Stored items
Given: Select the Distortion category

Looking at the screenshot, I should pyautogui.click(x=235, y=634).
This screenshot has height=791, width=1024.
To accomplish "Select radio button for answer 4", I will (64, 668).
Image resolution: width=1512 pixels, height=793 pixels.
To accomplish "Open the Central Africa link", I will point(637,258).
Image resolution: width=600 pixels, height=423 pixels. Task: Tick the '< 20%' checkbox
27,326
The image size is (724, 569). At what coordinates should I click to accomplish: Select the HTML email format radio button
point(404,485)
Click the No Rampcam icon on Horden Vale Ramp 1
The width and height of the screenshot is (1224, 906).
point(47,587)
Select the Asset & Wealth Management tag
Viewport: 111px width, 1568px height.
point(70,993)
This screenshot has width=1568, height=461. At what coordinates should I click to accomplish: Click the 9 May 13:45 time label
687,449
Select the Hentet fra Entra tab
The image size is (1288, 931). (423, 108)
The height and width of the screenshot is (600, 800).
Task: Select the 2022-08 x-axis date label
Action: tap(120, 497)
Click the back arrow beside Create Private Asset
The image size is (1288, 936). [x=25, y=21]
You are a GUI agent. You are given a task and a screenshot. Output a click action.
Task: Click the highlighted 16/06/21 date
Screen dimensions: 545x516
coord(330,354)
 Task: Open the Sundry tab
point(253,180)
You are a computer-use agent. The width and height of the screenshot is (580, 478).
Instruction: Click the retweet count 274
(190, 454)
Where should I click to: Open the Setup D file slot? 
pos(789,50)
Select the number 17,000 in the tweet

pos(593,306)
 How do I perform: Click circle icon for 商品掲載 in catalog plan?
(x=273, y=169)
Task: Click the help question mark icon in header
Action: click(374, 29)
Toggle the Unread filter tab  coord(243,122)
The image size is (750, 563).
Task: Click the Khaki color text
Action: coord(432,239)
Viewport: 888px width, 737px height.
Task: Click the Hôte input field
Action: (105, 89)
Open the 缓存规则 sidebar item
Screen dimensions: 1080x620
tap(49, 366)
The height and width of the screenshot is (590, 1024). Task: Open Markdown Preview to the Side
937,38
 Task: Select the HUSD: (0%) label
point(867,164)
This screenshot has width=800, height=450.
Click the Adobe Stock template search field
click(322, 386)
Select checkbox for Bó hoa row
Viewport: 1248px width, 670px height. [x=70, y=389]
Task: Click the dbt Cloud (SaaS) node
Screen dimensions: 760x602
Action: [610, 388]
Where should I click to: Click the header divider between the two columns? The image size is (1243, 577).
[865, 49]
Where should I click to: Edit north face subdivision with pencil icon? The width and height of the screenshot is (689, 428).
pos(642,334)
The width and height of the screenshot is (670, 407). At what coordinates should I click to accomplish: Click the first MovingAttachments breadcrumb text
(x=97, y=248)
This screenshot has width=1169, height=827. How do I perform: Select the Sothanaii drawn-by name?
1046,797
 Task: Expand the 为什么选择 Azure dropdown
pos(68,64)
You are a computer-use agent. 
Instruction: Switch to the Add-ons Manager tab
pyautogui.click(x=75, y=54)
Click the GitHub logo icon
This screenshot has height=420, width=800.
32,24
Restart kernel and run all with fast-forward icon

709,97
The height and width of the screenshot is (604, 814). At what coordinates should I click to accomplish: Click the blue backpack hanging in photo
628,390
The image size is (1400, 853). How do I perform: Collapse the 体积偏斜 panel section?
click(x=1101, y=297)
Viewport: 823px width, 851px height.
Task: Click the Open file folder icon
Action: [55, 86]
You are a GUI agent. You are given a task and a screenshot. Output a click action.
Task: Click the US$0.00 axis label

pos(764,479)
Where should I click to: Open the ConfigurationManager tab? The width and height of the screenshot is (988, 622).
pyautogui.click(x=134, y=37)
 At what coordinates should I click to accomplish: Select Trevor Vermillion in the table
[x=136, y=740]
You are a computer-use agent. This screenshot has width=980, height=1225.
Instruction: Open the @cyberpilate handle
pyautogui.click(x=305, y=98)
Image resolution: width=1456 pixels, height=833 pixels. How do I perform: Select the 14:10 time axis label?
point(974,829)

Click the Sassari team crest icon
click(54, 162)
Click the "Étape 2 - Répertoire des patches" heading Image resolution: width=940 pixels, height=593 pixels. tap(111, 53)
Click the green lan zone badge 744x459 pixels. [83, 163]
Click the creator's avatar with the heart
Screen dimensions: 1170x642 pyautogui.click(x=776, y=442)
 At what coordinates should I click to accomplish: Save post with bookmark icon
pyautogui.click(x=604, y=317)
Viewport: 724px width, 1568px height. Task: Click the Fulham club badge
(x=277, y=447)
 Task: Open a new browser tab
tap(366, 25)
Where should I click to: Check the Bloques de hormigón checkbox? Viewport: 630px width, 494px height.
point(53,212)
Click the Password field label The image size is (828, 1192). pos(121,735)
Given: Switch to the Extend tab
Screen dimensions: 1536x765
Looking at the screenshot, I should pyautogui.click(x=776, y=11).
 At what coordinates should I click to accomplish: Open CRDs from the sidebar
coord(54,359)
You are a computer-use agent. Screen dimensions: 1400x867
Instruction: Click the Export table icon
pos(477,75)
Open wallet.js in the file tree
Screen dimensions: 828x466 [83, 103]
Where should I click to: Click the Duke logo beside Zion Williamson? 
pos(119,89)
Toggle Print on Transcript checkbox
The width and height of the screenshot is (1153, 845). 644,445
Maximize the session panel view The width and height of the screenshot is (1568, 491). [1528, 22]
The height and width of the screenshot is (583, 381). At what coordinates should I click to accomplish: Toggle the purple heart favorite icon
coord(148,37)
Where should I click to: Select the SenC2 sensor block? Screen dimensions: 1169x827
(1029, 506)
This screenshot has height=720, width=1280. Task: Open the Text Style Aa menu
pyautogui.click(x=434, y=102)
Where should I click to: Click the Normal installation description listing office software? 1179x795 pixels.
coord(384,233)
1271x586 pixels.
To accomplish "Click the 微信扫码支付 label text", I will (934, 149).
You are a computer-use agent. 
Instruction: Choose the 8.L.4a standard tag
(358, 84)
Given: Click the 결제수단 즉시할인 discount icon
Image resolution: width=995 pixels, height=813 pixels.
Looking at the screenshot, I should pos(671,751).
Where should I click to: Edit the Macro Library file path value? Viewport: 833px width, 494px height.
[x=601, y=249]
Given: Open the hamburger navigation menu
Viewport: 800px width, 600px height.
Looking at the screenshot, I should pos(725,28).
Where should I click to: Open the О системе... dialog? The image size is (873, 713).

- [PROBLEM STATEMENT]:
Your task is to repeat the data exactly, with nothing left out.

- [ANSWER BELOW]:
Given: Select the Distortion category

Looking at the screenshot, I should pyautogui.click(x=235, y=634).
This screenshot has height=791, width=1024.
To accomplish "Select radio button for answer 4", I will (64, 668).
Image resolution: width=1512 pixels, height=793 pixels.
To accomplish "Open the Central Africa link", I will point(637,258).
Image resolution: width=600 pixels, height=423 pixels. Task: Tick the '< 20%' checkbox
27,326
The image size is (724, 569). At what coordinates should I click to accomplish: Select the HTML email format radio button
point(404,485)
Click the No Rampcam icon on Horden Vale Ramp 1
The width and height of the screenshot is (1224, 906).
point(47,587)
Select the Asset & Wealth Management tag
Viewport: 111px width, 1568px height.
point(70,993)
This screenshot has width=1568, height=461. At what coordinates should I click to accomplish: Click the 9 May 13:45 time label
687,449
Select the Hentet fra Entra tab
The image size is (1288, 931). (423, 108)
The height and width of the screenshot is (600, 800).
Task: Select the 2022-08 x-axis date label
Action: tap(120, 497)
Click the back arrow beside Create Private Asset
The image size is (1288, 936). [x=25, y=21]
You are a GUI agent. You are given a task and a screenshot. Output a click action.
Task: Click the highlighted 16/06/21 date
Screen dimensions: 545x516
coord(330,354)
 Task: Open the Sundry tab
point(253,180)
You are a computer-use agent. The width and height of the screenshot is (580, 478).
Instruction: Click the retweet count 274
(190, 454)
Where should I click to: Open the Setup D file slot? 
pos(789,50)
Select the number 17,000 in the tweet

pos(593,306)
 How do I perform: Click circle icon for 商品掲載 in catalog plan?
(x=273, y=169)
Task: Click the help question mark icon in header
Action: click(374, 29)
Toggle the Unread filter tab  coord(243,122)
The image size is (750, 563).
Task: Click the Khaki color text
Action: coord(432,239)
Viewport: 888px width, 737px height.
Task: Click the Hôte input field
Action: (105, 89)
Open the 缓存规则 sidebar item
Screen dimensions: 1080x620
tap(49, 366)
The height and width of the screenshot is (590, 1024). Task: Open Markdown Preview to the Side
937,38
 Task: Select the HUSD: (0%) label
point(867,164)
This screenshot has width=800, height=450.
Click the Adobe Stock template search field
click(322, 386)
Select checkbox for Bó hoa row
Viewport: 1248px width, 670px height. [x=70, y=389]
Task: Click the dbt Cloud (SaaS) node
Screen dimensions: 760x602
Action: [610, 388]
Where should I click to: Click the header divider between the two columns? The image size is (1243, 577).
[865, 49]
Where should I click to: Edit north face subdivision with pencil icon? The width and height of the screenshot is (689, 428).
pos(642,334)
The width and height of the screenshot is (670, 407). At what coordinates should I click to accomplish: Click the first MovingAttachments breadcrumb text
(x=97, y=248)
This screenshot has width=1169, height=827. How do I perform: Select the Sothanaii drawn-by name?
1046,797
 Task: Expand the 为什么选择 Azure dropdown
pos(68,64)
You are a computer-use agent. 
Instruction: Switch to the Add-ons Manager tab
pyautogui.click(x=75, y=54)
Click the GitHub logo icon
This screenshot has height=420, width=800.
32,24
Restart kernel and run all with fast-forward icon

709,97
The height and width of the screenshot is (604, 814). At what coordinates should I click to accomplish: Click the blue backpack hanging in photo
628,390
The image size is (1400, 853). How do I perform: Collapse the 体积偏斜 panel section?
click(x=1101, y=297)
Viewport: 823px width, 851px height.
Task: Click the Open file folder icon
Action: [55, 86]
You are a GUI agent. You are given a task and a screenshot. Output a click action.
Task: Click the US$0.00 axis label

pos(764,479)
Where should I click to: Open the ConfigurationManager tab? The width and height of the screenshot is (988, 622).
pyautogui.click(x=134, y=37)
 At what coordinates should I click to accomplish: Select Trevor Vermillion in the table
[x=136, y=740]
You are a computer-use agent. This screenshot has width=980, height=1225.
Instruction: Open the @cyberpilate handle
pyautogui.click(x=305, y=98)
Image resolution: width=1456 pixels, height=833 pixels. How do I perform: Select the 14:10 time axis label?
point(974,829)

Click the Sassari team crest icon
click(54, 162)
Click the "Étape 2 - Répertoire des patches" heading Image resolution: width=940 pixels, height=593 pixels. tap(111, 53)
Click the green lan zone badge 744x459 pixels. [83, 163]
Click the creator's avatar with the heart
Screen dimensions: 1170x642 pyautogui.click(x=776, y=442)
 At what coordinates should I click to accomplish: Save post with bookmark icon
pyautogui.click(x=604, y=317)
Viewport: 724px width, 1568px height. Task: Click the Fulham club badge
(x=277, y=447)
 Task: Open a new browser tab
tap(366, 25)
Where should I click to: Check the Bloques de hormigón checkbox? Viewport: 630px width, 494px height.
point(53,212)
Click the Password field label The image size is (828, 1192). pos(121,735)
Given: Switch to the Extend tab
Screen dimensions: 1536x765
Looking at the screenshot, I should pyautogui.click(x=776, y=11).
 At what coordinates should I click to accomplish: Open CRDs from the sidebar
coord(54,359)
You are a computer-use agent. Screen dimensions: 1400x867
Instruction: Click the Export table icon
pos(477,75)
Open wallet.js in the file tree
Screen dimensions: 828x466 [83, 103]
Where should I click to: Click the Duke logo beside Zion Williamson? 
pos(119,89)
Toggle Print on Transcript checkbox
The width and height of the screenshot is (1153, 845). 644,445
Maximize the session panel view The width and height of the screenshot is (1568, 491). [1528, 22]
The height and width of the screenshot is (583, 381). At what coordinates should I click to accomplish: Toggle the purple heart favorite icon
coord(148,37)
Where should I click to: Select the SenC2 sensor block? Screen dimensions: 1169x827
(1029, 506)
This screenshot has height=720, width=1280. Task: Open the Text Style Aa menu
pyautogui.click(x=434, y=102)
Where should I click to: Click the Normal installation description listing office software? 1179x795 pixels.
coord(384,233)
1271x586 pixels.
To accomplish "Click the 微信扫码支付 label text", I will (934, 149).
You are a computer-use agent. 
Instruction: Choose the 8.L.4a standard tag
(358, 84)
Given: Click the 결제수단 즉시할인 discount icon
Image resolution: width=995 pixels, height=813 pixels.
Looking at the screenshot, I should pos(671,751).
Where should I click to: Edit the Macro Library file path value? Viewport: 833px width, 494px height.
[x=601, y=249]
Given: Open the hamburger navigation menu
Viewport: 800px width, 600px height.
Looking at the screenshot, I should pos(725,28).
Where should I click to: Open the О системе... dialog? The image size is (873, 713).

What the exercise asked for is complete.